Daily Archives: Wednesday, June 5th, 2013
Tropical Storm Andrea has Formed. Rainy Day in Florida on Thursday
This evening, the Hurricane Hunters found not only a closed center but also winds greater than 40 mph. Soon after, the National Hurricane Center upgraded 91L to Tropical Storm Andrea. As of 11pm, Andrea has winds of 40 mph with higher gusts about 270 miles west-southwest of Tampa, FL. Andrea remains a lopsided storm with most of its energy off to the eastern side of the storm, however thunderstorms have built up around Andrea’s center. I want to stress this is not a big storm, but it is one that you will have to be careful about as you go about your daily activities tomorrow. Don’t stress out about this system.
Rain – the main impact remains to be the heavy rainfall that will fall from Perry to Lake Okeechobee. A large area of the Big Bend area down into central Florida will see 3-6″ of rain as feeder bands set up and the rain shield expands northward. Some areas could see 6-8″ of rain in localized area. A FLOOD WATCH remains in effect through tomorrow night for most of the northern two-thirds of the Florida peninsula. This means flooding is a possibility across that area, and if you see flooded roadways, just turn around!
Wind – Winds will become gusty across the west coast of Florida and inland to I-75 tomorrow morning, with gusts to 40 mph in those areas. A TROPICAL STORM WARNING is in effect for the western coast of Florida from Charlotte County in SW Florida to St. George Island in Franklin County, FL. Areas in this warning can expect sustained winds to 40 mph, with the highest probability of tropical storm force winds occurring in the Big Bend. Winds of tropical storm strength will begin to reach the coast tomorrow afternoon. As Andrea passes over the southeast, winds are expected to increase on the Atlantic coasts of Florida, Georgia, and the Carolinas. For that reason, a Tropical Storm Watch has been issued from Flagler Beach, FL to Surf City, NC.
Tornadoes – There has already been tornadic activity just off shore Southwest Florida. This activity will escalate through tomorrow morning and spread northward. I expect a tornado watch will be issued for the west coast of Florida overnight into tomorrow morning. An enhanced risk of tornadoes exists for all day tomorrow for this area. Tornadoes will occur in bands as they rotate from south to northwest cyclonically. These will NOT be anything like those in Oklahoma. Keep your weather radios on tonight. Tornadoes that do form will short-lived and weak.

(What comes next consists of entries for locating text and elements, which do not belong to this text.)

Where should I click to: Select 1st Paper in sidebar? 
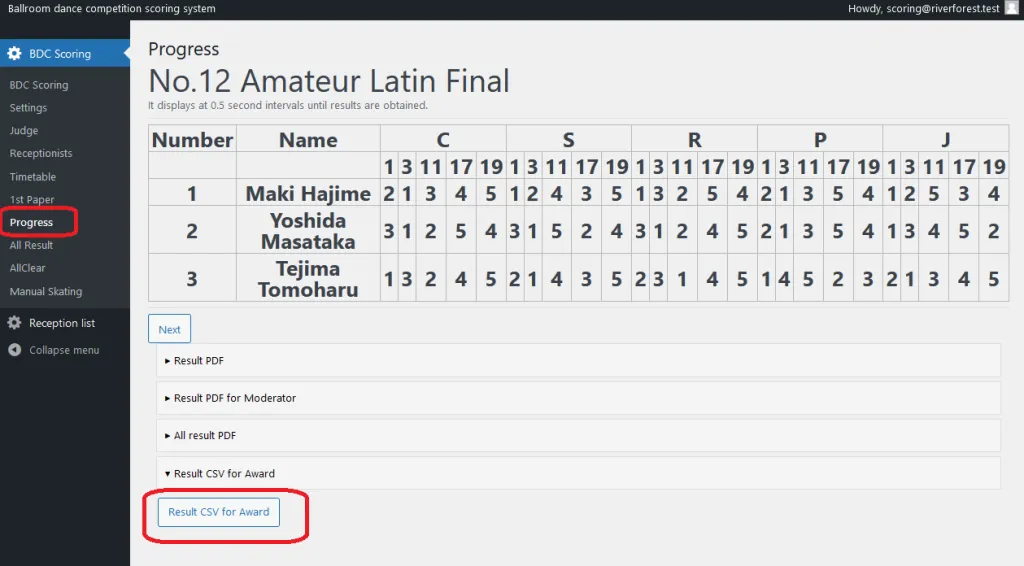[x=32, y=200]
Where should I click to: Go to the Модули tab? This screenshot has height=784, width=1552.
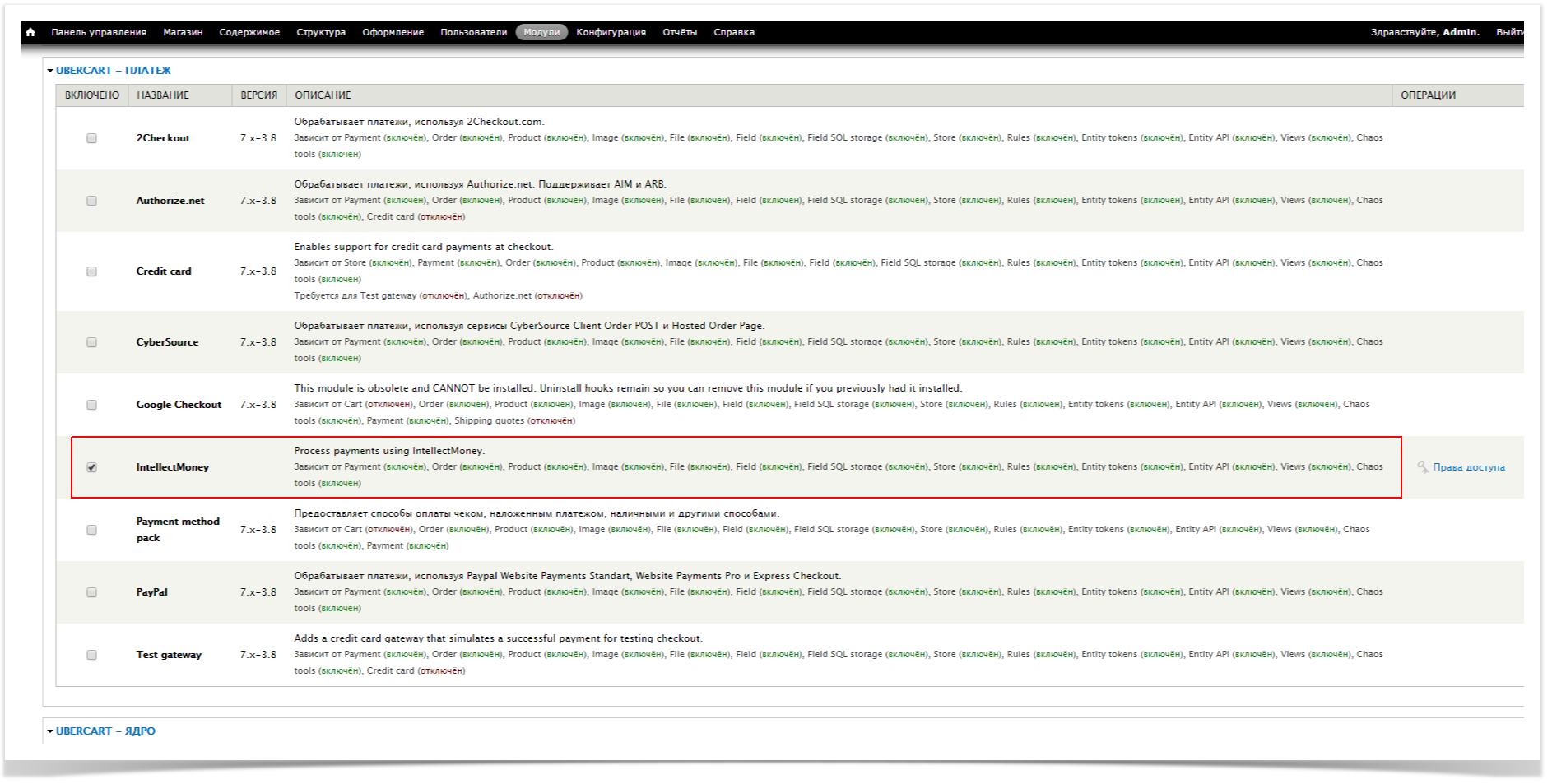(541, 32)
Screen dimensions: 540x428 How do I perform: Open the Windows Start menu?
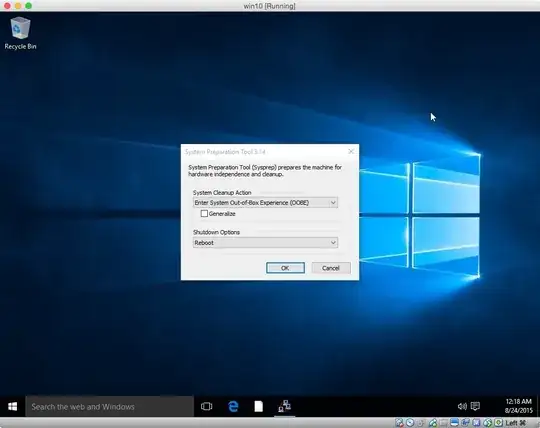[13, 407]
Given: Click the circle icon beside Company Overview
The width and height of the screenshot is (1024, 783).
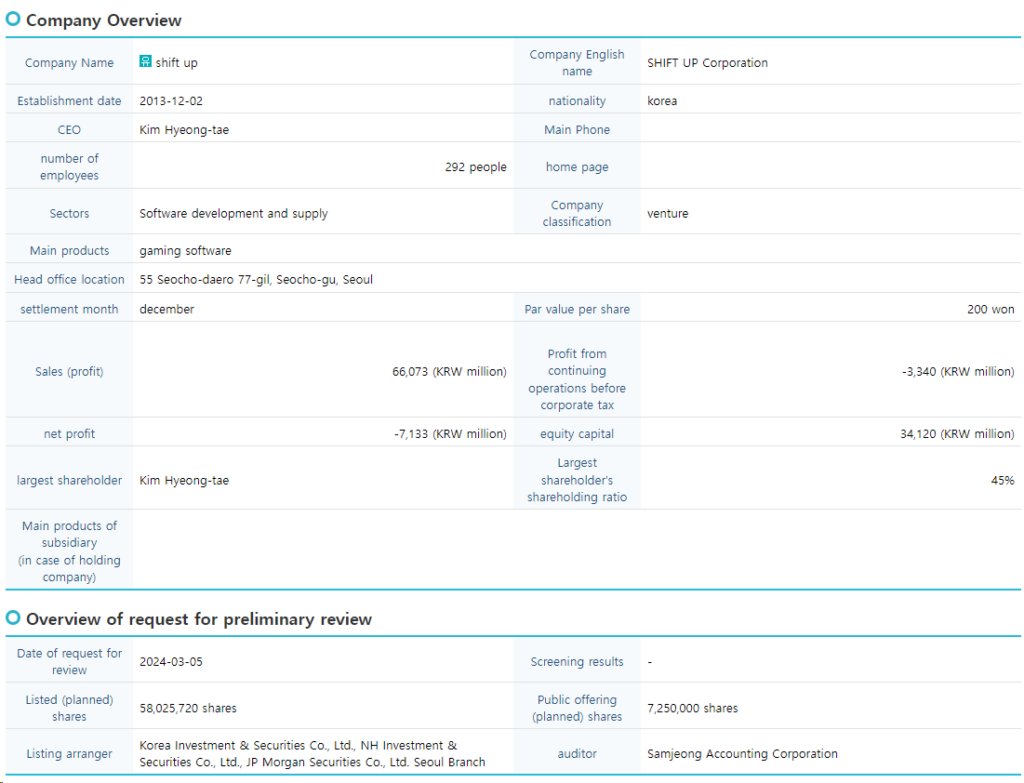Looking at the screenshot, I should (13, 19).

Surge – This is a minor impact threat, but for those that live right along the coast, you will see a 2-4 foot rise at high tide during surge. Sandbags are becoming available in different area. If your area is prone to surge or flooding, prepare!
Waves – Do NOT go out on the water tomorrow. Waves could be as high as 14 feet away from the coast, and will overtop boats that try to venture out.
The exact center will likely hop around from time to time as Andrea continues the organization process. Each “hop” may cause a small change in forecast path in the long-term, but these are unpredictable, and with this storm will not change the overall impact to a particular region. Andrea is riding northward along a “weakness”, which in short is an elongated area of lower pressure in between high pressure. Starting tomorrow, Andrea will begin to feel an upper level trough which will cause Andrea to accelerate toward the north. How much acceleration will occur is up to some debate depending on which model you look at. Some differences in rainfall totals will occur depending on the forward speed of Andrea.
- Warm water
- Baroclinic energy from the upper level trough may allow some minor intensification
- Shear has increased over the last 12 hours, but do not seem overly prohibitive
- Dry air remains entrenched in the western side of Andrea, which will limit extensive growth
- Landfall looms tomorrow night
- Cooler waters in the NE Gulf
I believe Andrea will continue to intensify as it organizes, and winds could increase to as high as 45-50 knots (or 50-60 mph) tomorrow afternoon. After that land friction and cooler shelf waters will stall intensification growth. Severe wind gusts may occur across the Big Bend region into southeast Georgia.